Cynics and even-handed fact-checkers have long pointed out that Biggie’s upbringing wasn’t as bad as his songs made it out to be. That he followed a long line of self-mythologizing, kinda fake-ass rappers was as much an obnoxious cliche as the corrective to the fake-assery: When he’s rapping it, you totally believe it, and that’s what matters. What struck me though, hearing this song Saturday on a college hip-hop station (sandwiched between “It’s Supposed to Bubble” and some T-Pain “banger”) was how even that introductory dedication, which sounds totally sincere and isn’t hip-hip “cool” like crack sales or poverty, ain’t true either.

Biggie’s daughter T’yanna Wallace was born on August 13, 1993, after Big had a record deal. The year before, he’d popped up in The Source’s “unsigned hype” and on Mary J. Blige’s “Real Love” remix. The movie Who’s the Man came out in April of 1993; the soundtrack of course, featured “Party & Bullshit”. Not that a rapper with that minor level of fame couldn’t–or wasn’t–still hustling, but that the truth behind Biggie’s affecting dedication’s a little more complicated.

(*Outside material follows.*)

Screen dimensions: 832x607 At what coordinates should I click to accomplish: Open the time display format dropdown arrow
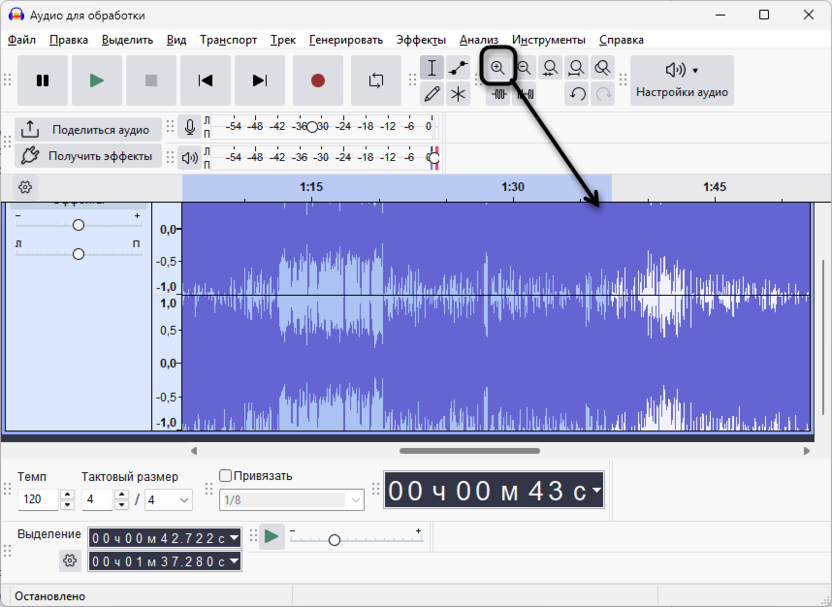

Unbelievable, Cheo Hodari Coker’s excellent book–and the basis for the new movie Notorious–confirms Biggie’s return to dealing upon news of ex-girlfriend Jan’s pregnancy. But the story Coker presents has a similar feeling of “print the legend” or at least, smooshes some stuff together for the unfortunate pragmatism of a readable biography. Biggie went to the relatively less competitive crack game of North Carolina–he’d done time there for dealing earlier–and apparently, got an angry call from Puffy urging him to come back, forget about dealing and work on his music. And Biggie did it.

He later got news that the very place he was staying in Raleigh got busted by the cops. Big took it as a sign and got real serious about rapping. Perhaps that’s just a story that really happened as is and just sounds like a movie. And maybe it’s Biggie turning his real-life anecdotes into legend just as he did with his raps and maybe it’s Puffy and friends making real-life, scary events capital-R romantic…something you can’t blame anybody for doing when the real life’s that of their murdered friend/husband/father/lover.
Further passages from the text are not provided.